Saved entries
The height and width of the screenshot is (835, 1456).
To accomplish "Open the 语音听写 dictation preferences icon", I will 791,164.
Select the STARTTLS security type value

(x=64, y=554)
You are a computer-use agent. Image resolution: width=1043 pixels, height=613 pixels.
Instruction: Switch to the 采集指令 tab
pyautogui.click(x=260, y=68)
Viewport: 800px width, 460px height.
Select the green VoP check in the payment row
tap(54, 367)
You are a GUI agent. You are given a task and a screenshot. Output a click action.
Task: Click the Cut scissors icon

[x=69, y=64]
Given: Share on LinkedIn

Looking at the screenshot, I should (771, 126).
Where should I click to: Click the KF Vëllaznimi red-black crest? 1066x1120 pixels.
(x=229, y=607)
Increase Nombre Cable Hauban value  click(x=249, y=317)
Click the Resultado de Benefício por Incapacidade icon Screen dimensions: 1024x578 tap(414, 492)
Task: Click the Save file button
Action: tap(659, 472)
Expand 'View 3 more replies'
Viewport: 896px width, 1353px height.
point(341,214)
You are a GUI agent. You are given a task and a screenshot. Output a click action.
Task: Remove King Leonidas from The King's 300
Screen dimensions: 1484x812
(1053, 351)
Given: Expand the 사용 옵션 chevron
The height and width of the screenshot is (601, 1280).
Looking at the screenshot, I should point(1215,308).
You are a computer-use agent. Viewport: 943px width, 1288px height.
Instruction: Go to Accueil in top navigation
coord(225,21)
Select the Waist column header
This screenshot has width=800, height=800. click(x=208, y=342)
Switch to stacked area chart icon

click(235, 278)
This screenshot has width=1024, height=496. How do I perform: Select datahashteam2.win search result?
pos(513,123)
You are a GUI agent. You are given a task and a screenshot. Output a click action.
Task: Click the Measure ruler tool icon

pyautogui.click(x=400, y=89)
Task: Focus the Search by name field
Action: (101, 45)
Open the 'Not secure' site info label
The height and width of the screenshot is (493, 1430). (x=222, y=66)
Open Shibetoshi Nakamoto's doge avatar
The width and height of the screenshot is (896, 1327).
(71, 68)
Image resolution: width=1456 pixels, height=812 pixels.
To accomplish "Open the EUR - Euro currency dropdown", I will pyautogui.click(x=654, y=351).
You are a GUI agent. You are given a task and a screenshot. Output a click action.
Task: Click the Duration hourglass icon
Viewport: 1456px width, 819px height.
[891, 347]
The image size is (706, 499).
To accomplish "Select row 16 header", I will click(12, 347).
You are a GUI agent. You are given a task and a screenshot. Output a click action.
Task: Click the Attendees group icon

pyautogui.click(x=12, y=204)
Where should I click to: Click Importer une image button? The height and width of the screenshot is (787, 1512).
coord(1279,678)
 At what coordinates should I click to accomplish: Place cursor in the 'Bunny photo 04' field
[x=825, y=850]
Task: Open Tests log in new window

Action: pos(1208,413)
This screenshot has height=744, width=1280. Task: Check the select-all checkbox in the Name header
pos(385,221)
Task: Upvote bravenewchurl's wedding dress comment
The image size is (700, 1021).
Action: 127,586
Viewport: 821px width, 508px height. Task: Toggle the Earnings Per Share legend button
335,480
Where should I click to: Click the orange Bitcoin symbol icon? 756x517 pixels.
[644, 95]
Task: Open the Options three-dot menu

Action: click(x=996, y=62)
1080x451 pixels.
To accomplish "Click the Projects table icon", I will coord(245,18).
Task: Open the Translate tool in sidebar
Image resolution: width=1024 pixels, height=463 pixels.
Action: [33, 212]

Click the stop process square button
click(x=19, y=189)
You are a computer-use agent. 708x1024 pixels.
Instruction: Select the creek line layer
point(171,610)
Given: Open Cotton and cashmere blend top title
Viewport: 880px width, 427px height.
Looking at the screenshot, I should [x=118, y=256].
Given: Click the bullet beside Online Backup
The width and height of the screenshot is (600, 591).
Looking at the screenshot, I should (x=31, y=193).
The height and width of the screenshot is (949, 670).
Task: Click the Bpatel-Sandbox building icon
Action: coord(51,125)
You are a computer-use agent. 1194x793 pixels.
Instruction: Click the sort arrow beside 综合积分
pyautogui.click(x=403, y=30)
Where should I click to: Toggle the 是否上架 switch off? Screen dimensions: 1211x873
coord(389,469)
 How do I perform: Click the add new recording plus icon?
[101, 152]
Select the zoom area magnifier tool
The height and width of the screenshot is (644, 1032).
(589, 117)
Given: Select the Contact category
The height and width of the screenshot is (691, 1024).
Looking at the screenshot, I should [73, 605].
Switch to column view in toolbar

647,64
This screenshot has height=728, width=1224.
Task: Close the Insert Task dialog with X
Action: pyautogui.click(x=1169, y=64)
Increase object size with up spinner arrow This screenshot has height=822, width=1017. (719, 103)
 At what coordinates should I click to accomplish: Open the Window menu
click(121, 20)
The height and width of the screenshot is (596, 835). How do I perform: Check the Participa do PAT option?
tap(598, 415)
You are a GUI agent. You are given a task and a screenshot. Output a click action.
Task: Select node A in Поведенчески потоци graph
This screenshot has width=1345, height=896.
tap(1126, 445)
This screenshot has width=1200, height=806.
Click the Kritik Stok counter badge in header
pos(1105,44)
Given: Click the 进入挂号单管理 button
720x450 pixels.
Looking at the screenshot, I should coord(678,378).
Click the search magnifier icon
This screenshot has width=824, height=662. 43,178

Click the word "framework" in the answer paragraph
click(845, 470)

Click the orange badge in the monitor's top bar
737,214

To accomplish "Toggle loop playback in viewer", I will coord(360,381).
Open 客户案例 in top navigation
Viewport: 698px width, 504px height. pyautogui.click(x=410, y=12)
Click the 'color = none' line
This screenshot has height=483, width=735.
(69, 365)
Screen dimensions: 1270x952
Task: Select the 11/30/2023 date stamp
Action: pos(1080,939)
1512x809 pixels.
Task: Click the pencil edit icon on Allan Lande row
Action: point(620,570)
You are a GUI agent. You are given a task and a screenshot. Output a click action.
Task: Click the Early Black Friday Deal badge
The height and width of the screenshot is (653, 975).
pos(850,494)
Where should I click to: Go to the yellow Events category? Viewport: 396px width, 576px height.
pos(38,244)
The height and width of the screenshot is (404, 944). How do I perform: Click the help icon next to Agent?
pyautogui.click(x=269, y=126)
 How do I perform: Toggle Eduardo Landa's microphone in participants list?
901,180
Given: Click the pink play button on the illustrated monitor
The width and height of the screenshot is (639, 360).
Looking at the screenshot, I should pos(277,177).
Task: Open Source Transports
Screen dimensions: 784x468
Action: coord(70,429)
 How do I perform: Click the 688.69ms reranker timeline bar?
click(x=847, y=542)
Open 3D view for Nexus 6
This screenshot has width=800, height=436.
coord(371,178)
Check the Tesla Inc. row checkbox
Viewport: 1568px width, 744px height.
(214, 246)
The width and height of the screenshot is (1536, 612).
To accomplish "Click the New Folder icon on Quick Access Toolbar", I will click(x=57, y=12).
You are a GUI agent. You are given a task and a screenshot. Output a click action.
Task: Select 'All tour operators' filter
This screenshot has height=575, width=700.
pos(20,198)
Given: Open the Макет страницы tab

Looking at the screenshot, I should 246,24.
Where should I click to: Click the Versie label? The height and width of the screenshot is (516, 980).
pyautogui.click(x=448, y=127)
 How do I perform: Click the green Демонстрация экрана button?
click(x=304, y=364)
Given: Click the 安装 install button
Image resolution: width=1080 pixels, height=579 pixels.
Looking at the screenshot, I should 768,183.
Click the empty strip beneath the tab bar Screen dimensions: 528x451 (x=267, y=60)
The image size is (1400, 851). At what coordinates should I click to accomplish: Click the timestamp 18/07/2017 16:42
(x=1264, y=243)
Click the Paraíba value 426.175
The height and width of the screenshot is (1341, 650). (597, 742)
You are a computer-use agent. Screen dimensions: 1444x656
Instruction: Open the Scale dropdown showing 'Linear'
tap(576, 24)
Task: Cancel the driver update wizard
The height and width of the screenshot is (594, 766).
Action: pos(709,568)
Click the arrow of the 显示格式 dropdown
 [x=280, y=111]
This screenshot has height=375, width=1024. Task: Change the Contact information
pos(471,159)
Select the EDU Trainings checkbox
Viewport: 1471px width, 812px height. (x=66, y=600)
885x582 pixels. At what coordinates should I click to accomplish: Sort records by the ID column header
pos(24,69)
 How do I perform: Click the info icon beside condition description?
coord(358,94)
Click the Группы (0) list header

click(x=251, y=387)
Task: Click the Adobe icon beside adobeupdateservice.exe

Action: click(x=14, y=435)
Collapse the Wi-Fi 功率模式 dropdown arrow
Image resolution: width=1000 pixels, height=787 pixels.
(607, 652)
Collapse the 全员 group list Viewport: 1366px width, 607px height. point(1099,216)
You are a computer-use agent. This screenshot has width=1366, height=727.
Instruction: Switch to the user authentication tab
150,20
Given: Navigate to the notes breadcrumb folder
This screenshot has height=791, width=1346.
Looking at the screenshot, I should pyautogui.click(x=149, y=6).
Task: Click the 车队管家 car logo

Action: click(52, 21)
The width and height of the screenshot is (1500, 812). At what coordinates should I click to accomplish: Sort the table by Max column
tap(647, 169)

WHAT NEEDS TO BE DONE –
Before answering, count every line of the data that holds the word "Increase"; the reply is that number only.

ANSWER SECTION –
2